For much of the twentieth century (and still in the twenty first century) indigenous communities were/are threatened by logging and cattle ranching, by hydroelectric projects, by diseases and by the activities of missionary groups such as the New Tribes Mission. Another problem has been the invasion of indigenous lands by landless mestizo farmers.

Current state of minorities and indigenous peoples

Indigenous leaders in Paraguay have stepped up their protest campaigns against environmental destruction (mainly deforestation and the pollution of water sources), and they have managed to rally several international organisations to their cause, but the government has often proved unwilling to respond to such protests. In spite of constitutional reform and the ratification of ILO 169, it has failed to act upon indigenous peoples' territorial claims. The majority of Paraguay's indigenous population still lacks legal title to their traditional territories – this is probably the most serious problem indigenous communities face today, particularly when the state does not protect them against the actions of corporate landowners or other non-indigenous ranchers, farmers etc

There is no discrimination against indigenous peoples in Paraguayan legislation, but the persistence of discriminatory practices is reflected in the continuing economic, social and cultural marginalisation of indigenous groups. Access to schools and health services remain a major problem; many indigenous communities still have no schools, if they do these often lack materials and/or trained teachers. Indigenous peoples suffer the highest infant mortality rate in the country and they have the highest rate of tuberculosis and malaria.

Indigenous groups in Paraguay are acting increasingly to inform the international community of their situation. As a result, human rights groups have been successful in convincing the World Bank to incorporate local indigenous issues into projects such as that to develop the Caazapá area in the late 1980s. On this occasion, the World Bank refused to pay a loan (of US$26 million) until Mbyá and Ache communities' land titles were secured by the government – the latter responded very quickly, passing a new law granting these land titles.

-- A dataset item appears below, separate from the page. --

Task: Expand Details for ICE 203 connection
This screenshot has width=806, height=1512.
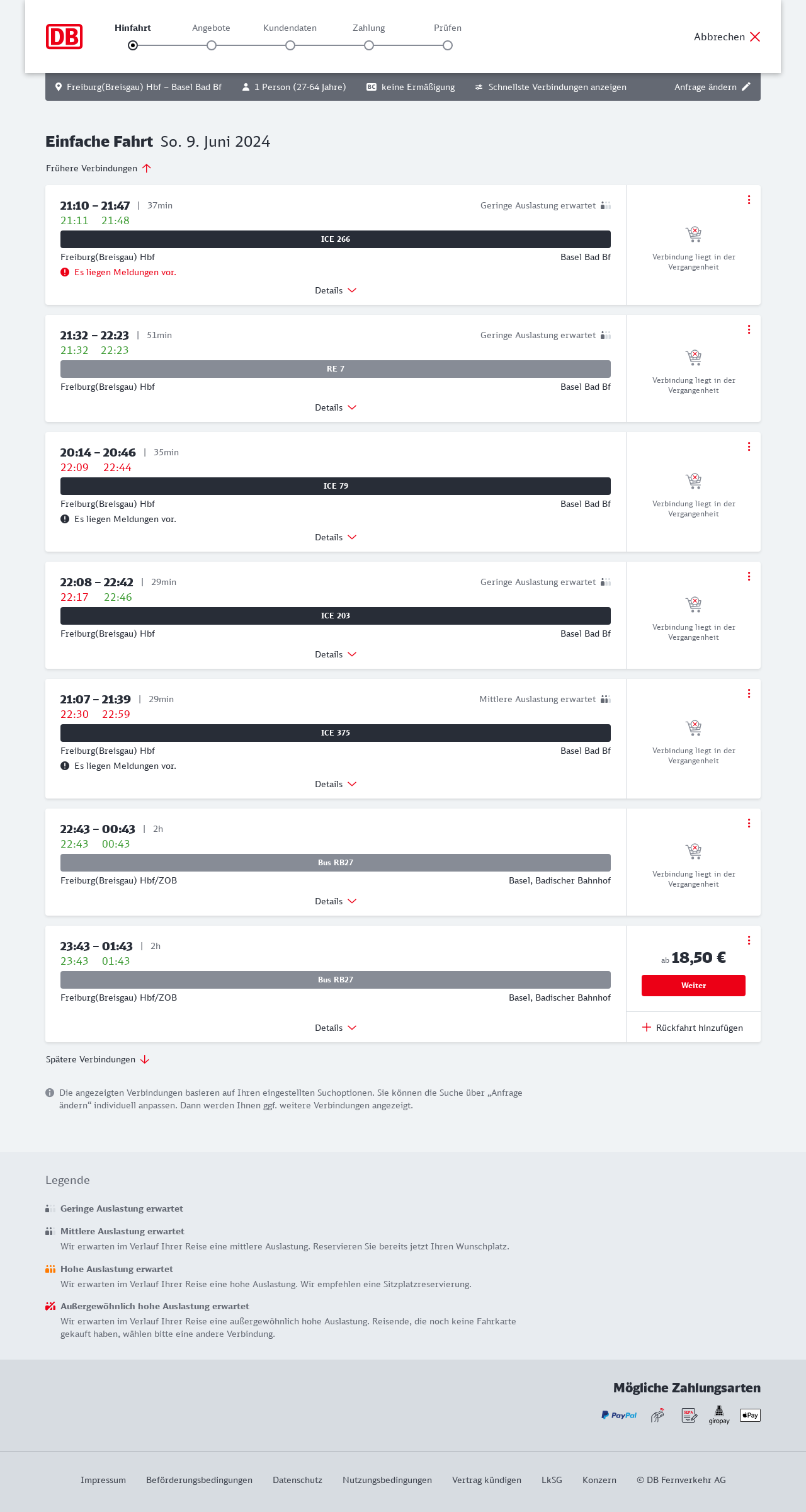Action: click(x=336, y=654)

In 1994 the European Union also made its project 'Sustainable Development in the Paraguayan Chaco' conditional upon land claims by Ayoreo and Enxet being satisfactorily resolved, although in the end the EU did not go nearly as far in its demands as these indigenous peoples had wanted. There was also the case of the Italians refusing to finance a development project in the early 1990s, again due to the protests of local indigenous groups.